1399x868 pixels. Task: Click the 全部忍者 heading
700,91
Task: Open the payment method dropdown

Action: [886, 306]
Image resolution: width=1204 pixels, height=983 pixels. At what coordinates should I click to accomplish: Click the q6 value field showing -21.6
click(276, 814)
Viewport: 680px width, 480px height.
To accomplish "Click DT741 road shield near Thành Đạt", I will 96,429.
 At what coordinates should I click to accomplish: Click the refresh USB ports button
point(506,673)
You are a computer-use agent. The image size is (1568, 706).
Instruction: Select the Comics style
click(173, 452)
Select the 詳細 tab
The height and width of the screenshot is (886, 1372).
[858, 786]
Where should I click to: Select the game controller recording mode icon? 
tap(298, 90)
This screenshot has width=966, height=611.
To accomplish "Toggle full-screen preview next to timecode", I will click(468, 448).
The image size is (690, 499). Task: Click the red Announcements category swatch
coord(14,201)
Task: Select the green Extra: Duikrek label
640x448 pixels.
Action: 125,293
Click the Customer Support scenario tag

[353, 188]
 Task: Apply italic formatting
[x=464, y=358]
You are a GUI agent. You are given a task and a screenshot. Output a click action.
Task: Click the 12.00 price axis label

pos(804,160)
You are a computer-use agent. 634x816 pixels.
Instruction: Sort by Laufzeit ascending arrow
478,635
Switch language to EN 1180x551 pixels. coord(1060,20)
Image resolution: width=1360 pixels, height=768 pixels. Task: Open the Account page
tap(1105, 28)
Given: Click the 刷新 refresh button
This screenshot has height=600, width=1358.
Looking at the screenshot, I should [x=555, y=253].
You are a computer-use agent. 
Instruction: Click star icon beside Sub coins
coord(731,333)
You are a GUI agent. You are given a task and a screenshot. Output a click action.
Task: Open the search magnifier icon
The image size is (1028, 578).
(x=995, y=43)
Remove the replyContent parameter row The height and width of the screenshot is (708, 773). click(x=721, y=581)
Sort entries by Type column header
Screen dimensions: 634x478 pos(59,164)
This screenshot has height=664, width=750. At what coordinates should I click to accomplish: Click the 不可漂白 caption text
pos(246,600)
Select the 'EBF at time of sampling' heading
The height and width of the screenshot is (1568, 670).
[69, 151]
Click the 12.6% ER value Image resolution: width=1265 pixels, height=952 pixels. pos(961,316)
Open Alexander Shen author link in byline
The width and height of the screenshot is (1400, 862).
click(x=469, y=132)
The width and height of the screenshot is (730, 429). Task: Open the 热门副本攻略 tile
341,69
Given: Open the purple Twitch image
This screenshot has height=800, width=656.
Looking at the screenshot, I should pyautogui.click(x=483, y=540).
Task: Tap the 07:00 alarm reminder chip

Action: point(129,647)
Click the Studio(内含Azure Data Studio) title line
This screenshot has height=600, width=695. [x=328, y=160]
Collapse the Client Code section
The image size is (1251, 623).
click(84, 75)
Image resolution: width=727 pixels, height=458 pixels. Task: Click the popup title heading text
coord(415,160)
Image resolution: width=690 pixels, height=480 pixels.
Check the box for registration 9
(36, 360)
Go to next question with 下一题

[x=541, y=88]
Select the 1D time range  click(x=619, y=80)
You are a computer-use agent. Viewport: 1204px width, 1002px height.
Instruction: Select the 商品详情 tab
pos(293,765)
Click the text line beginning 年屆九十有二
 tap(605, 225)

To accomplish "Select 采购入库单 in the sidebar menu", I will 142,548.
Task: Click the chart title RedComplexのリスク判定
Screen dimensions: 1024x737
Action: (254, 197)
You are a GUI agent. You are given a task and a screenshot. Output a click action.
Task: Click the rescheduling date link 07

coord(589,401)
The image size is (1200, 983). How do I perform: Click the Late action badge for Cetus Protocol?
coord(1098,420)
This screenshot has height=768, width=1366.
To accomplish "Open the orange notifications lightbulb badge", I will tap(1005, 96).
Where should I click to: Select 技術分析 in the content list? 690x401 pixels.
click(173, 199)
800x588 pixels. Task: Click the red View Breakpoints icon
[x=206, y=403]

Your goal
Lines that hold the word "computer" are the ones to copy from the entries above.

Output below
You are a computer-use agent. The image size is (1568, 706).
You are a computer-use agent. 634x816 pixels.
You are a computer-use agent. 
You are a computer-use agent. Viewport: 1204px width, 1002px height.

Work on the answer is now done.